As I Remember It: Birth Days

icons as I rememberChildren’s and adults’ birthday celebrations in the 1950s were always full-blown family events and almost identical in their content for child and adult.  There might be five or twenty-five guests. There were no presents, although there were cards.  A child’s card might include some dimes or quarters taped to the inside.

Entire families would drop in on the appointed weekday evening or Sunday afternoon for a spread that would include sandwiches, salads, cake, lemonade, ice cream and coffee.  This would be done on The Birth Dateof the person being celebrated.  If it could not be done on The Birth Date, it wasn’t done.  In Logic World (where Prairie People lived) that was not sensible.  However, even if we didn’t “have a birthday party” (i.e., no guests to acknowledge the wonder of our presence in the world) we still had (on The Birth Date) the meal of our choice for dinner (if Sunday) or supper (if any other day of the week).

My requested birthday meal was always fried chicken, potatoes and gravy, beans with crumbs on and beet pickles.  All of those items were homegrown and one of them was personally cared for, fed, killed, plucked, cleaned and home-butchered as well.  Homemade bread, home-churned butter, homemade jam and milk were a part of every meal, so they were a given in the birthday menu as well.  There was always a birthday cake with the right number of candles.

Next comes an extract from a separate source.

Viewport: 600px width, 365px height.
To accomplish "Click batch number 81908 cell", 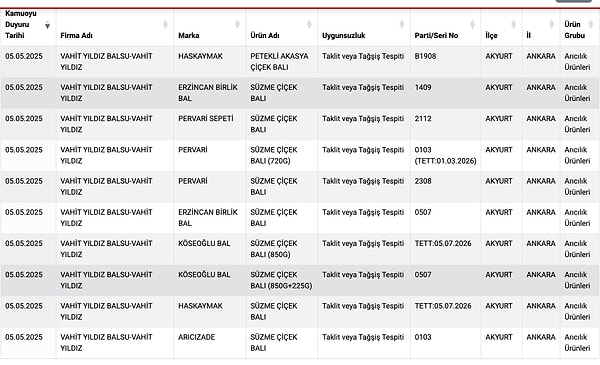I will click(x=425, y=56).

Older couples, widows and widowers would have the coffee pot on and be ready for company around the date of their birthday, since The Birth-Date-Only Celebration rule didn’t apply to them.  And also, in their case, the guests would bring the sandwiches, the cake, the ice cream and the lemonade.  So in this community where most folks didn’t have phones, they would be all dressed up on their birthday with nowhere to go except their living room or kitchen,  where they would sit near the window watching the road.  To my knowledge, not one of them was ever disappointed or left sitting alone through The Afternoon of Their Birth Date.